▶ GIVEN EXERCISE
Format the lines starting with the one that contains "929x752 pixels." and running through the end of the records, both included, as a JSON list of strings with one string per line. Skip blank lines and leave out the pictures.

[Saved dataset items]
+ + + +

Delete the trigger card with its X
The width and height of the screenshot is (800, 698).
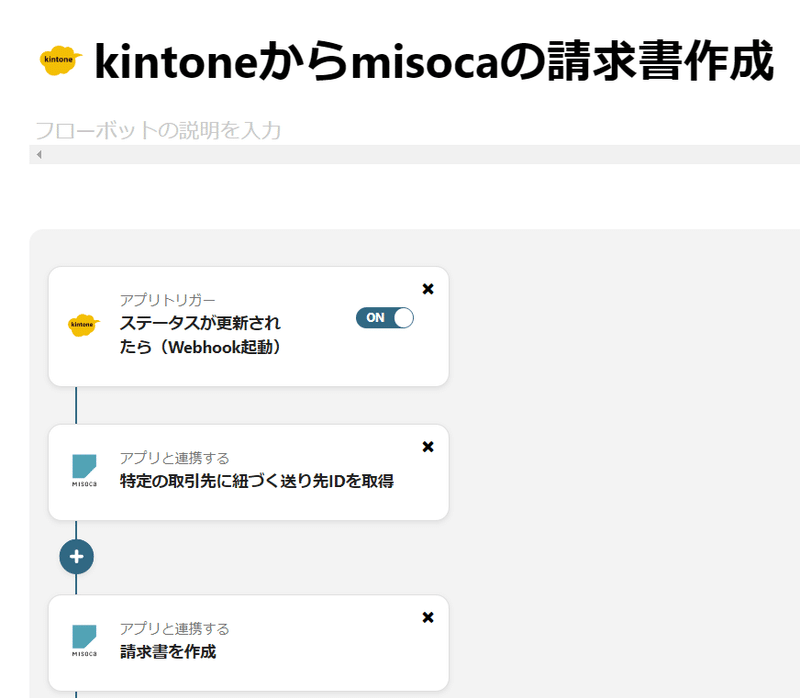[428, 289]
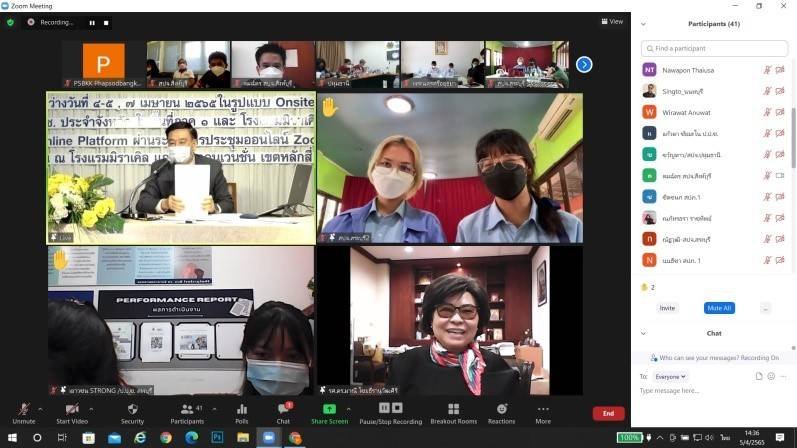This screenshot has height=448, width=797.
Task: Open the participants panel ellipsis menu
Action: click(x=765, y=308)
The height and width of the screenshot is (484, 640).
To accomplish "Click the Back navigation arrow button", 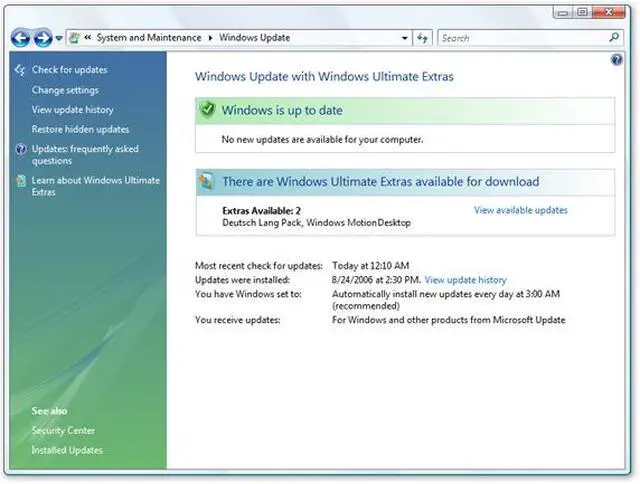I will 21,38.
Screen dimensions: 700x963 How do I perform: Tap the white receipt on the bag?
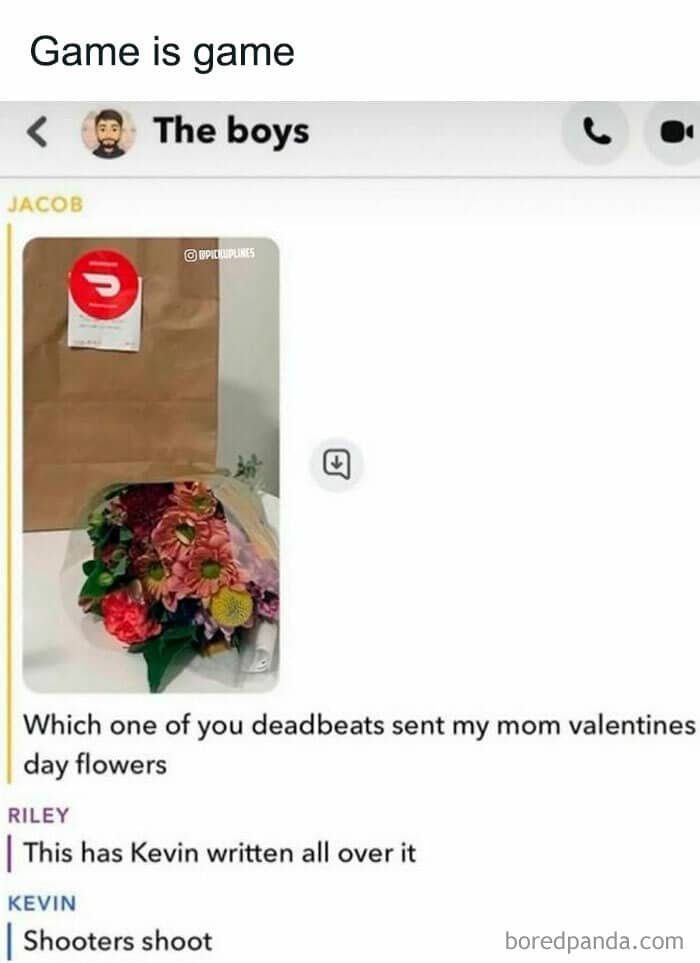pyautogui.click(x=104, y=326)
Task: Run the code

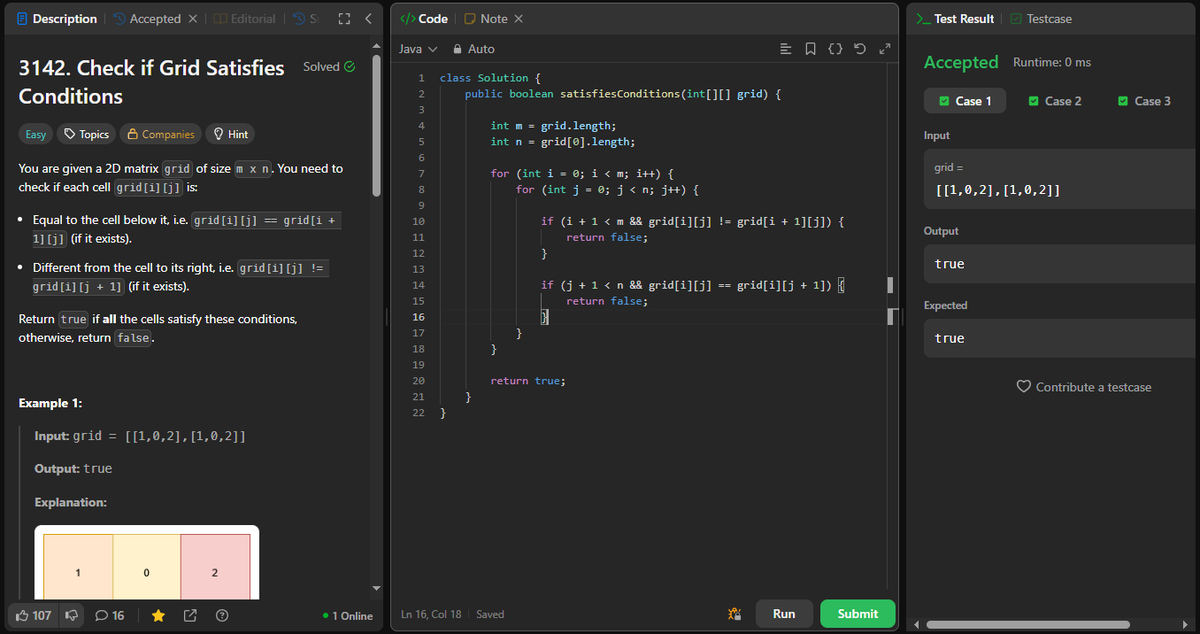Action: tap(784, 613)
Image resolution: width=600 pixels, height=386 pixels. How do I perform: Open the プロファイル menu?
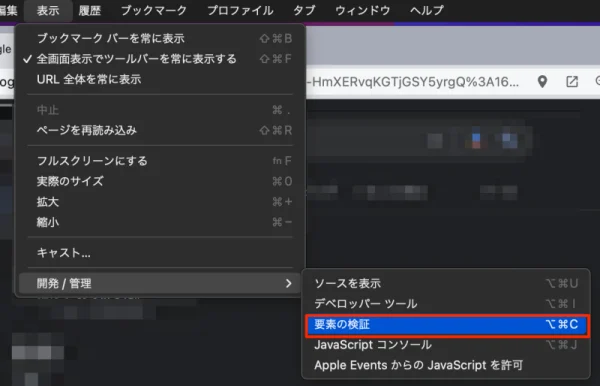[240, 10]
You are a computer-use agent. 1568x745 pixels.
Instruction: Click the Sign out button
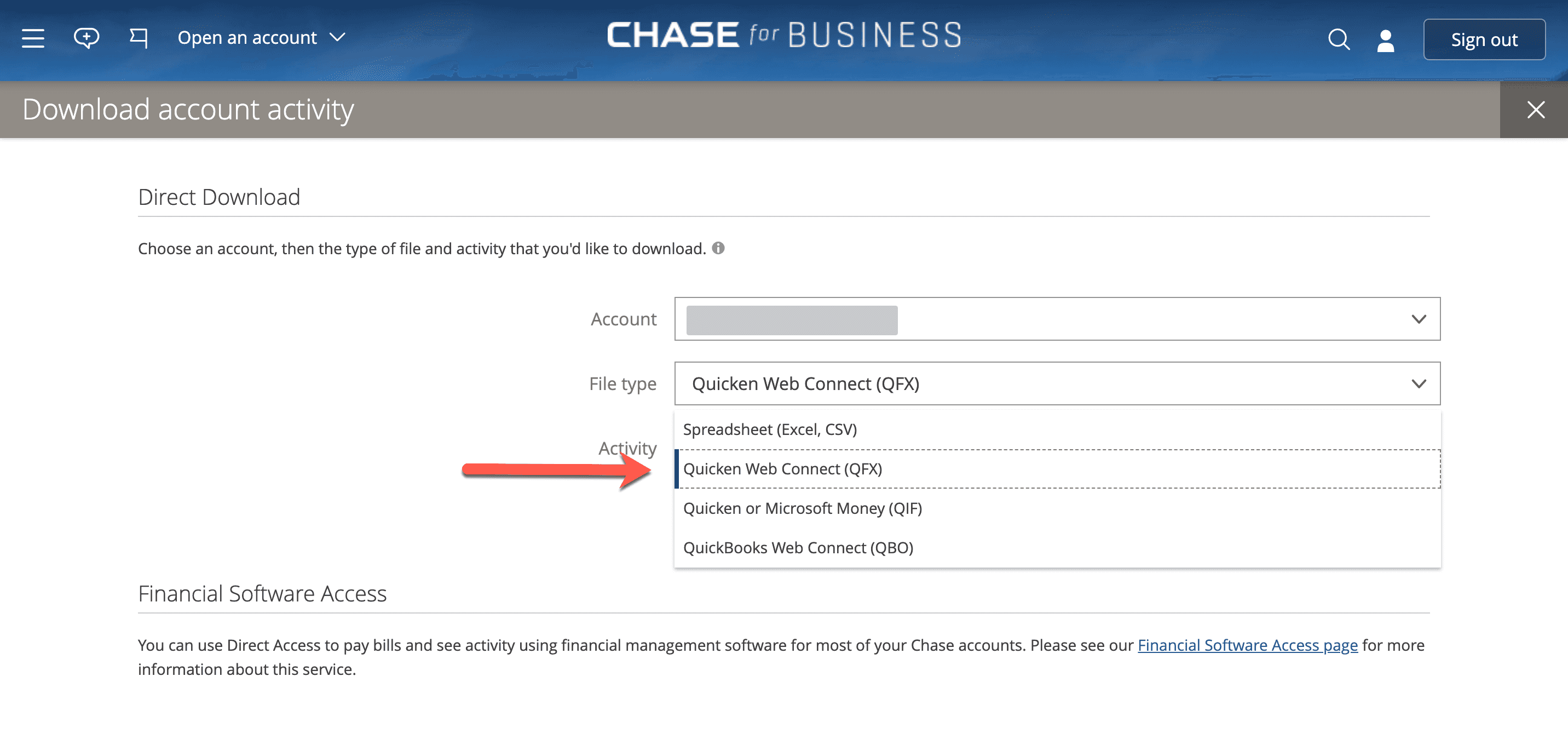1484,40
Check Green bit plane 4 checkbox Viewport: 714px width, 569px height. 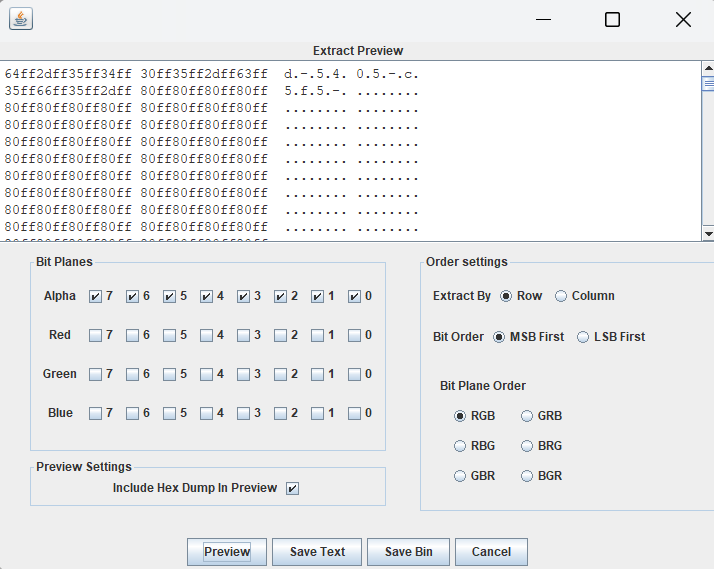(x=206, y=374)
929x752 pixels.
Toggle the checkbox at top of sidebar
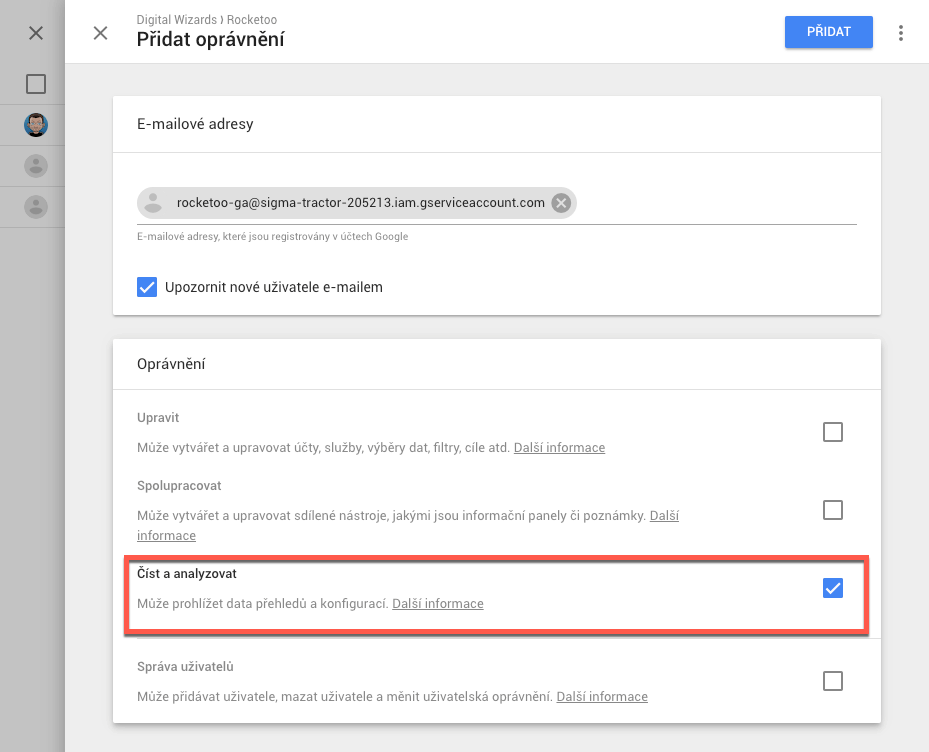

+ + + +

▶ EXERCISE RESPONSE
[
  "929x752 pixels.",
  "Toggle the checkbox at top of sidebar"
]